SAĞLIKLI TOPLUM, SAĞLILI AİLEDEN GEÇER
Bayanların katıldığı açılış merasimi Nurdan Huyut’un okuduğu Kur’an-ı Kerim ile başladı. Ayşe Ünver'in yaptığı duadan sonra ‘Merak Aile Okulunun İçerik ve Amacı Konulu ‘slayt sunumunu yapan Ayça Aktaş, özellikle aile üzerinde durduklarını, eğitimleri bu amaca uygun düzenlediklerini anlattı. “Merak ilmin hocasıdır” diyen Aktaş, “Merak Aile okulunun değerlerini kaliteli bilgi, doğru anlama, tevazu ve samimiyet olarak özetleyebiliriz. Eğitimde toplumun çekirdeği olan aile aktif olarak rol almalı” dedi.
Yaz okulu çerçevesinde düzenlenecek olan sosyal etkinlikler, kurslar ve gezilere de değinen Aktaş, konuşmasında verimli zaman harcamanın insana kazanımlarına da dikkat edilmesi gerektiğini, Merak Aile Okulu’nun yetişkinlere ve gençlere yönelik eğitim çalışmalarının da olduğunu bu konuda çok geniş bir çerçevede hizmet verildiğini açıkladı. Aktaş eğitimler için kayıtların aşladığını da hatırlattı.
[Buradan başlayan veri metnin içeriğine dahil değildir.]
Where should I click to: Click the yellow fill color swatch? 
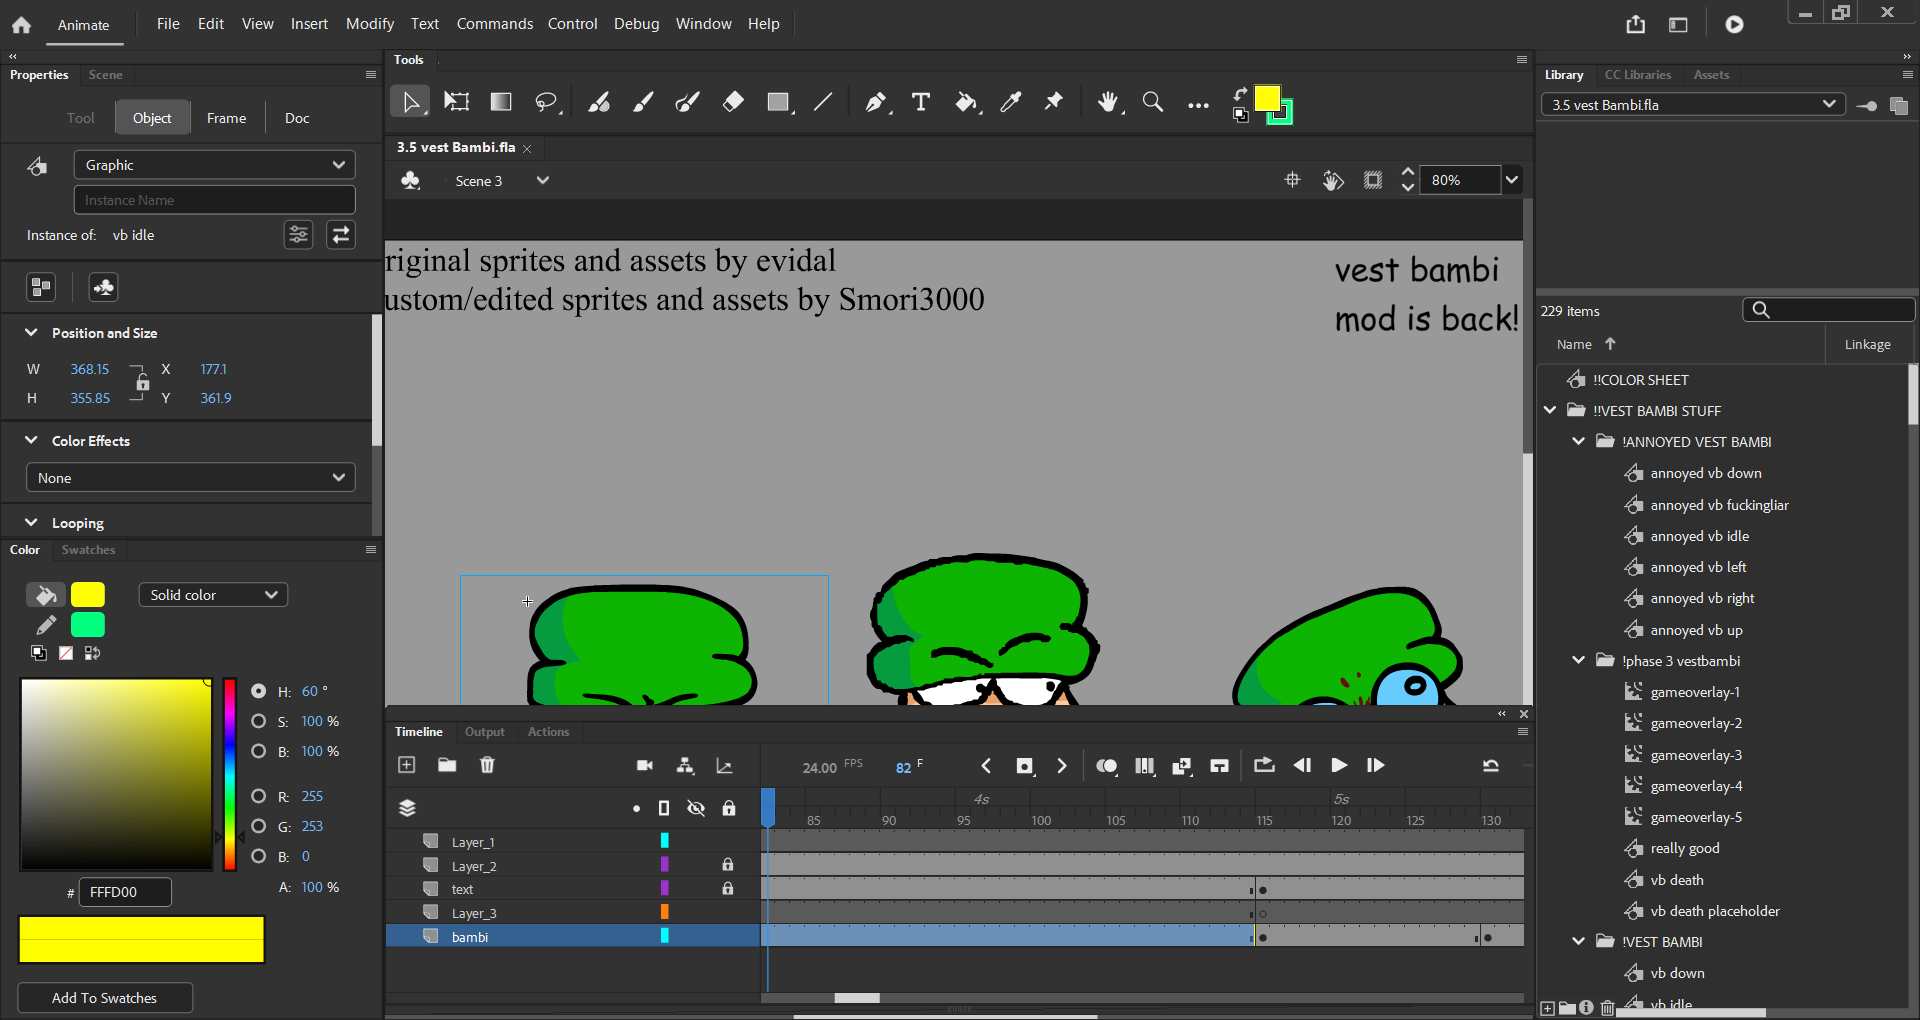coord(88,595)
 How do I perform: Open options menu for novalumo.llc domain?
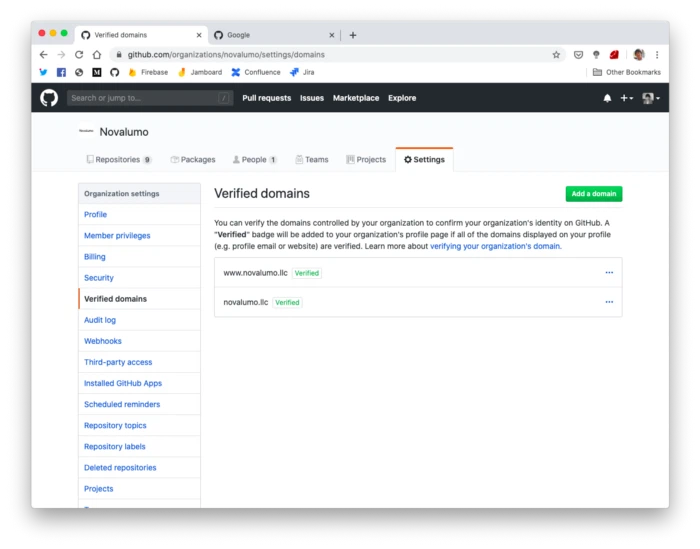point(609,302)
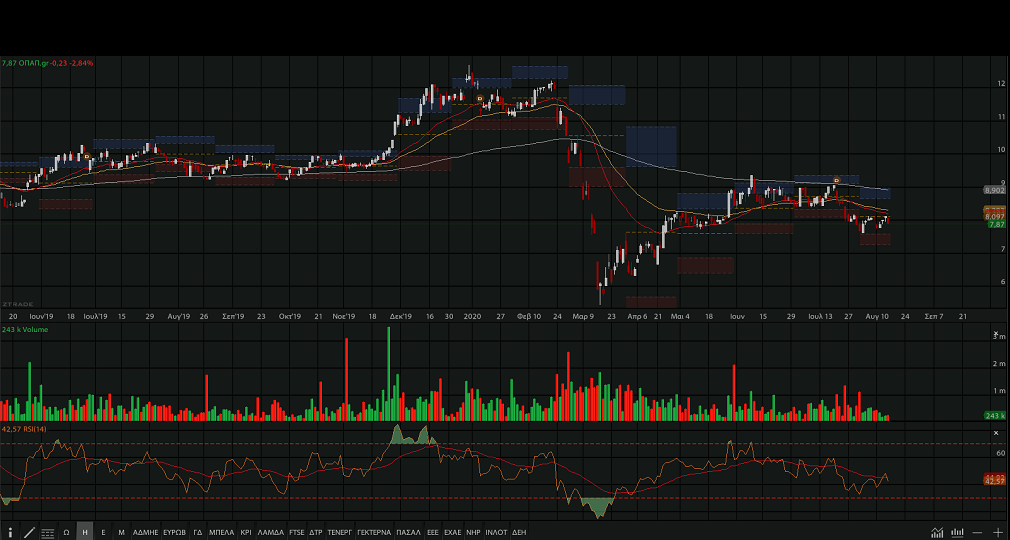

Uygulanacak olan programlar hakkında bilgiyi ise eğitimciler Nurefşan Çağlaroğlu ve Arife Gökmen verdi.
MORAL PROGRAMLARI
Eğitimciler, Risale-i Nur eğitim seti eşliğinde gerçekleştirilecek olan Moral Programlarının amacını şöyle açıkladılar:
“Çocuklarımıza Risale-i Nur Eğitimini vermek
Dini ve ahlaki gelişimlerini desteklemek.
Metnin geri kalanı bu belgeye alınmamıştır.